THE FRUSTRATION on Carlos Valdes' face was evident.
He knew that in a season that could probably be turned into a TV mini-drama, this was a chance for a positive chapter.
So after the Union bowed out of the U.S. Open Cup Wednesday, Valdes didn't hold back.
"The most important thing was winning this game," Valdes said, following a disappointing 2-0 loss to Sporting Kansas City. "Being in the final was a chance to make history with the Philadelphia Union. I feel so bad, because I wanted to play in the final of the U.S. Open Cup."
History, it would have been. It would have been the first time a Philadelphia-area franchise hoisted the trophy since the Ukrainian Nationals did it in 1966. It would have been the first time a Philadelphia-area team made the final since Bucks County's United German Hungarians came up short in 1993.

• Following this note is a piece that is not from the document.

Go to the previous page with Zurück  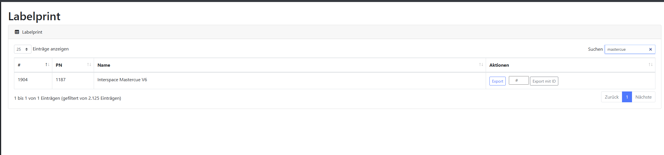pyautogui.click(x=611, y=97)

It would have been a chance to creat something positive in this season of turmoil, much as Toronto FC did earlier this season by capturing the Canadian championship from Vancouver, despite languishing at the bottom of the MLS standings. It would have been a chance to bring some hardware back to the Chester waterfront. It would have kept all those "WE WANT THE CUP" promotional T-shirts printed by the Union this week out of the bottom of its supporters' T-shirt piles.
"I think we made a couple of mistakes and they took advantage of them," Valdes said of Sporting KC. "For some moments of the game, we looked confused; we couldn't connect a lot of passes, basically in the last part of the field. When you play like this, in these types of games, semifinals, you pay a lot for your mistakes."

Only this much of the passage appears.